Written by Featured Organization on 25 July 2013.

WASHINGTON — On Aug. 2, 2013, in time for the 50th anniversary of the March on Washington, the Newseum will open “Make Some Noise: Students and the Civil Rights Movement,” an exhibit that explores the new generation of student leaders in the early 1960s who fought segregation by exercising their First Amendment rights and making their voices heard.  

A series of panel discussions and special events relating to civil rights and the roles the First Amendment and the news media played in that movement will be held throughout the year. Additionally, the Newseum will make civil rights educational resources available for teachers around the world through the Newseum’s Digital Classroom.

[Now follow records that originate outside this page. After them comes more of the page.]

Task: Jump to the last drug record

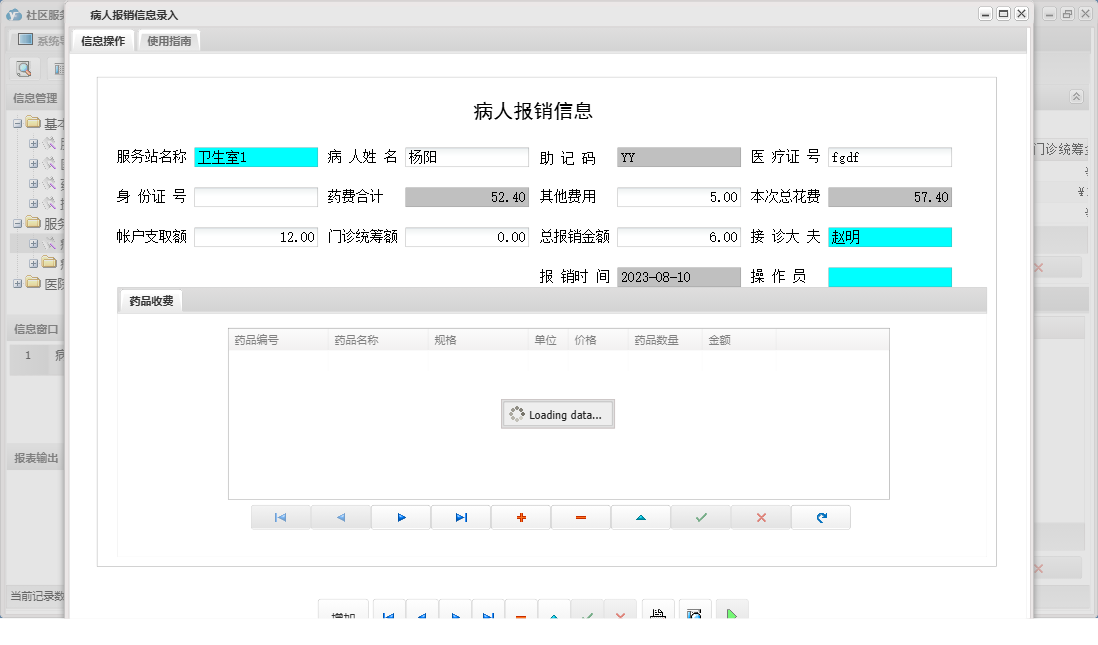Action: (461, 517)
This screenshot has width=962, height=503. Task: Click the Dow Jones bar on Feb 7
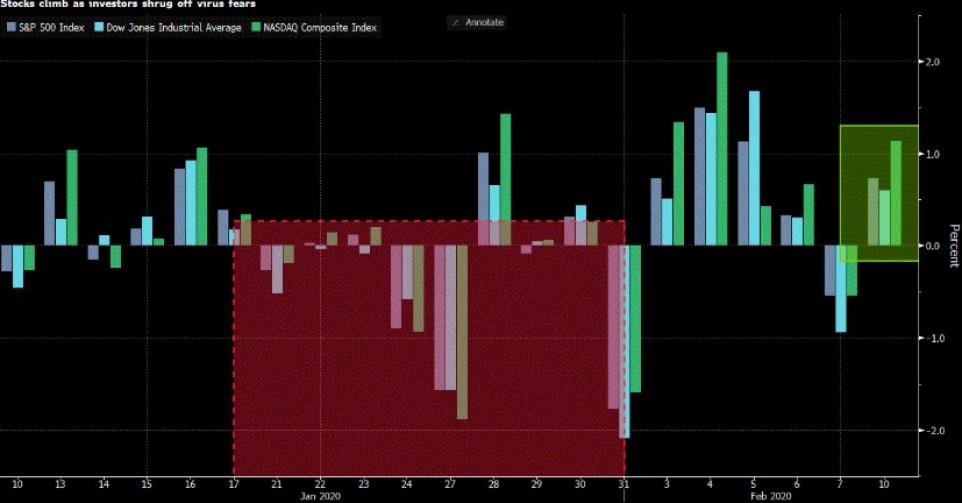pos(841,288)
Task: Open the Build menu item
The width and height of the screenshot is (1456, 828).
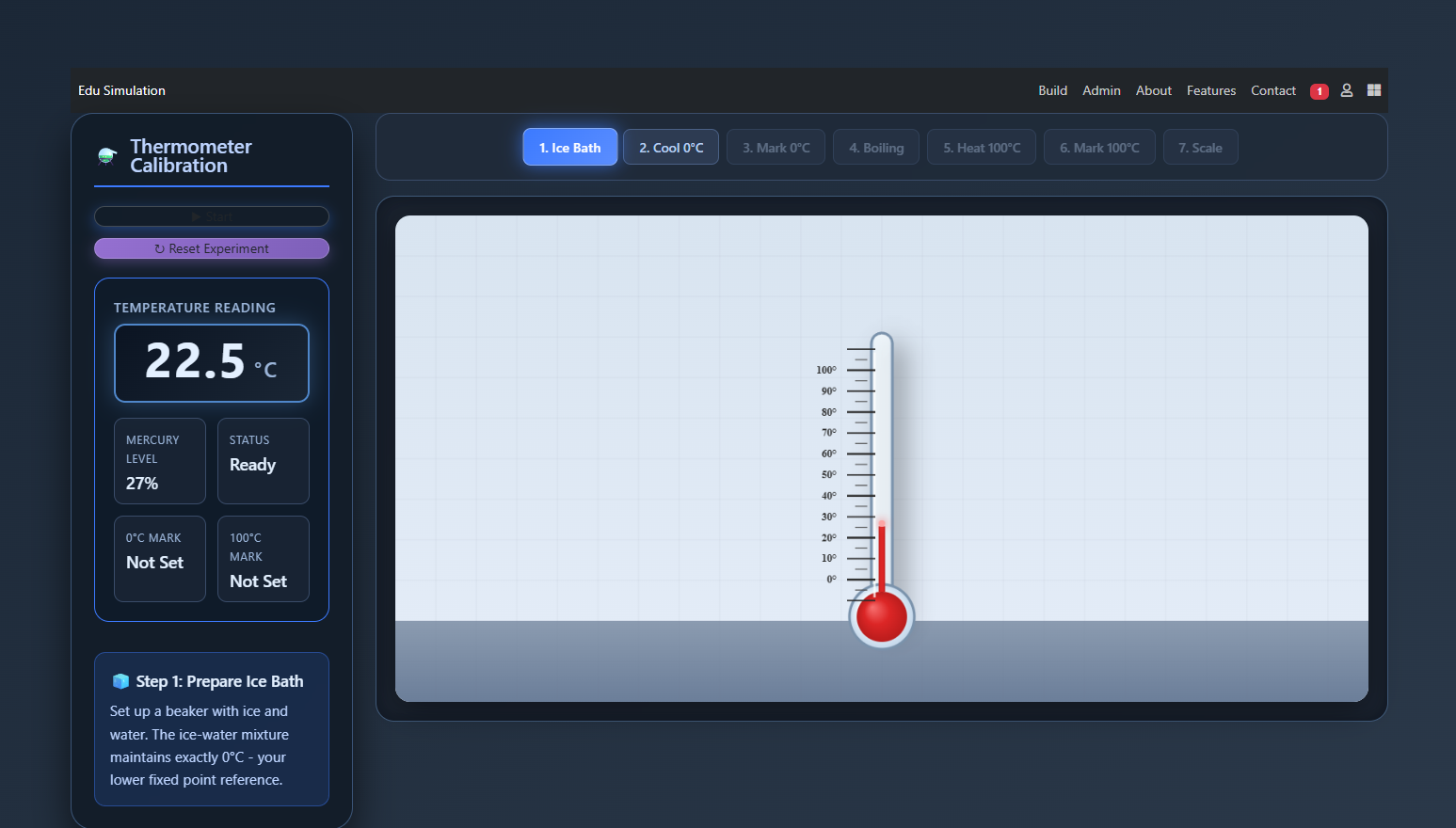Action: pyautogui.click(x=1052, y=90)
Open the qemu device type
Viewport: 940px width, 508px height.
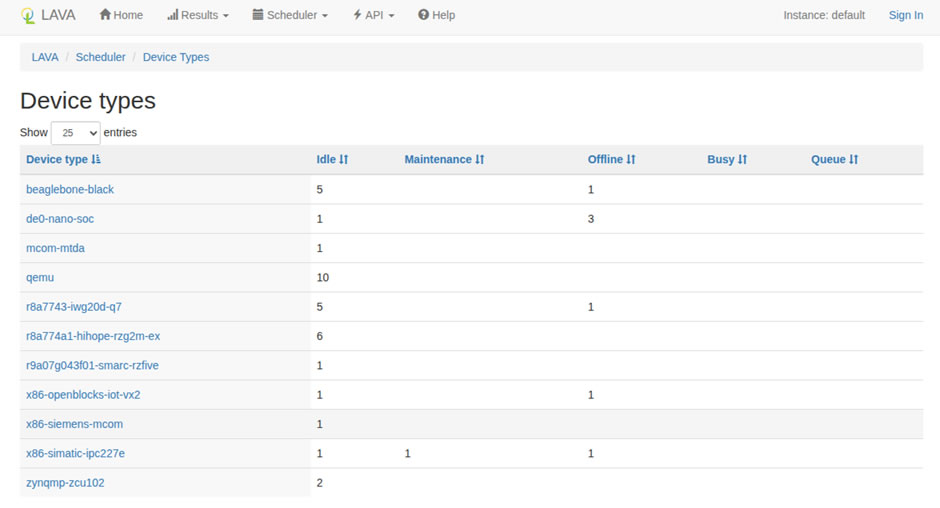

On Aug. 22, 2013, at 7 p.m., the Newseum, in partnership with the National Council of Negro Women (NCNW), will host a free evening program, “Covering Civil Rights: On the Front Lines.” The program will include a special appearance by Elder Bernice King, chief executive officer of The King Center and daughter of civil rights leader Martin Luther King Jr.  and Coretta Scott King. Rev. King will receive the NCNW’s 2013 Leadership Award.

Moderated by Sirius XM radio host, Joe Madison, the event will also feature a discussion with journalist and author of “Shocking the Conscience: A Reporter’s Account of the Civil Rights Movement,” Simeon Booker, who was on the front lines of covering the civil rights story. The program is free and open to the public, but seats are limited and must be reserved at CoveringCivilRights.eventbrite.com.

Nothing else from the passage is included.